Gli studiosi hanno verificato che i giovani con disturbo del comportamento presentavano “un elevato numero di correlazioni nella corteccia cerebrale che potrebbe dipendere da anomalie dello sviluppo, cioè da una ridotta perdita di spessore della corteccia che normalmente si osserva con gli anni”. Allo stesso tempo “I giovani con disturbo che emerge durante l’adolescenza presentavano un minor numero di tali correlazioni e questo potrebbe riflettere uno specifico problema di sviluppo, ad esempio l’incapacità di selezionare le connessioni simpatiche più forti e durature”.
Graeme Fairchild, del Dipartimento di psicologia dell’Università di Southampton, ha così commentato i risultati dello studio: “Le differenze che abbiamo riscontrato dimostrano che gran parte del cervello è coinvolto in questa malattia neuropsichiatrica. Il disturbo della condotta sociale è un reale problema cerebrale e non, come alcuni ancora sostengono, semplicemente una forma di esagerata ribellione alle regole della società. I risultati dimostrano anche che ci sono differenze cerebrali molto significative tra gli individui che sviluppano tale disturbo nella fanciullezza o durante l’adolescenza”.
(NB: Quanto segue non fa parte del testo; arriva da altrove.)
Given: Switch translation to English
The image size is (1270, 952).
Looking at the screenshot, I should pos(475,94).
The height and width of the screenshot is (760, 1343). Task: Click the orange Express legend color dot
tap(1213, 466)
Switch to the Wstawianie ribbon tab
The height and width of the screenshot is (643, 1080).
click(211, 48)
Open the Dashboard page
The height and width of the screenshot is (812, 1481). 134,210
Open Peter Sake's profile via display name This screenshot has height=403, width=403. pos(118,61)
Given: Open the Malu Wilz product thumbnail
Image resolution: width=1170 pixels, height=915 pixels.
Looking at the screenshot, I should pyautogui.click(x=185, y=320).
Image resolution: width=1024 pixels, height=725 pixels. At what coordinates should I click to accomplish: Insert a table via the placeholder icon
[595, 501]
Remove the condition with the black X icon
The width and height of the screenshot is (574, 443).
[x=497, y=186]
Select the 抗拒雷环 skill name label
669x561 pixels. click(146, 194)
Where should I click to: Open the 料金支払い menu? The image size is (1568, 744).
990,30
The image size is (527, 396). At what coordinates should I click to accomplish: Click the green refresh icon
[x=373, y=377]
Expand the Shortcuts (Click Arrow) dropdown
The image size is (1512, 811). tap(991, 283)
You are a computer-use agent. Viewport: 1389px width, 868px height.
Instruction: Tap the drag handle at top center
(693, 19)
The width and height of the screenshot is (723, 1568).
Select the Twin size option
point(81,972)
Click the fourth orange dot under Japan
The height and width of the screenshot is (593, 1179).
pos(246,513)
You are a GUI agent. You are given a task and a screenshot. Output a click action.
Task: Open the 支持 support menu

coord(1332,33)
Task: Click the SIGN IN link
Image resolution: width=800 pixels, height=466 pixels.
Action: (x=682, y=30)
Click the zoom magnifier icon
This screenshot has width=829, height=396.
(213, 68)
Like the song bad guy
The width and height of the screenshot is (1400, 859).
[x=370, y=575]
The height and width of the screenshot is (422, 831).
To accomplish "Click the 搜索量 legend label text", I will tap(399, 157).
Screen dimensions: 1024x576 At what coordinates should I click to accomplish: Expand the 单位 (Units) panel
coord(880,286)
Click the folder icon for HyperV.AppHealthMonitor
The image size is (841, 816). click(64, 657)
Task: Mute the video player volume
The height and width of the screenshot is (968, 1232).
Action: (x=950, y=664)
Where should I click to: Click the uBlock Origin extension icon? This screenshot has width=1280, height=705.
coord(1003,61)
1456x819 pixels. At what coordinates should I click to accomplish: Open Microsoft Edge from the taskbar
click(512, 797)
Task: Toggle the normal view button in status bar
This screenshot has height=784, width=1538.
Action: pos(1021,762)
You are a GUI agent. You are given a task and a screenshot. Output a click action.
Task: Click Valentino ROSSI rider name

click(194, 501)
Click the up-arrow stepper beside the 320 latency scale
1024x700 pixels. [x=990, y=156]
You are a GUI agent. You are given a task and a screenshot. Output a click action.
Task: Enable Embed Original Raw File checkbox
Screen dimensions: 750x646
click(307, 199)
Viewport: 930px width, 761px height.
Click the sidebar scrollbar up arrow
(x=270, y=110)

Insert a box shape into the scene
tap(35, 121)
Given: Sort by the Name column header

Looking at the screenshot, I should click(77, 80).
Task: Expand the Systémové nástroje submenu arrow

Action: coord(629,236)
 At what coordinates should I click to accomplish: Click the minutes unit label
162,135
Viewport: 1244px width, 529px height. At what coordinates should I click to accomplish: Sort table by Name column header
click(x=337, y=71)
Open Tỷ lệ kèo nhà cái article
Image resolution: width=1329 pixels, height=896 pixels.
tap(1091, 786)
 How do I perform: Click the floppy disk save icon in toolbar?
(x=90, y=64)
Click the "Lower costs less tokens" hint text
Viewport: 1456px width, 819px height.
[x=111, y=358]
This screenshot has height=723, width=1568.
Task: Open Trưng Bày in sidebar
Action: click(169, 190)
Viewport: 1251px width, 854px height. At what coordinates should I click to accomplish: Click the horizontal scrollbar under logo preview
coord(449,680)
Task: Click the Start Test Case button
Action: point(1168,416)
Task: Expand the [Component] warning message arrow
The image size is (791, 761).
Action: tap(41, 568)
Un altro componente del gruppo di studio, Nicola Toschi, docente in fisica applicata all’Università di Roma Tor Vergata, ha spiegato come fosse a dir poco prevedibile un tale risultato: “non c’è stato mai alcun dubbio che malattie come l’Alzheimer siano dipendenti da gravi disturbi del cervello soprattutto perché le metodiche di risonanza magnetica ci hanno sempre permesso di visualizzare tali danni, anche nei singoli pazienti. Tuttavia, prima del nostro studio, non eravamo stati mai in grado di visualizzare in modo chiaro le diffuse anomalie anatomiche che sono presenti nel cervello degli adolescenti con il disturbo della condotta sociale”.
Mentre Ian Goodyer, del Dipartimento di psichiatria dell’Università di Cambridge, si è dichiarato fiducioso sulle opportunità terapeutiche che potranno derivare da questo tipo di studi: “ora che siamo capaci di produrre una mappa delle anomalie nell’intero cervello degli adolescenti con disturbo della condotta sociale – ha affermato – potremmo, in un futuro non troppo lontano, vedere se le terapie disponibili siano capaci di influenzare la maturazione del cervello e di ridurre tali comportamenti”.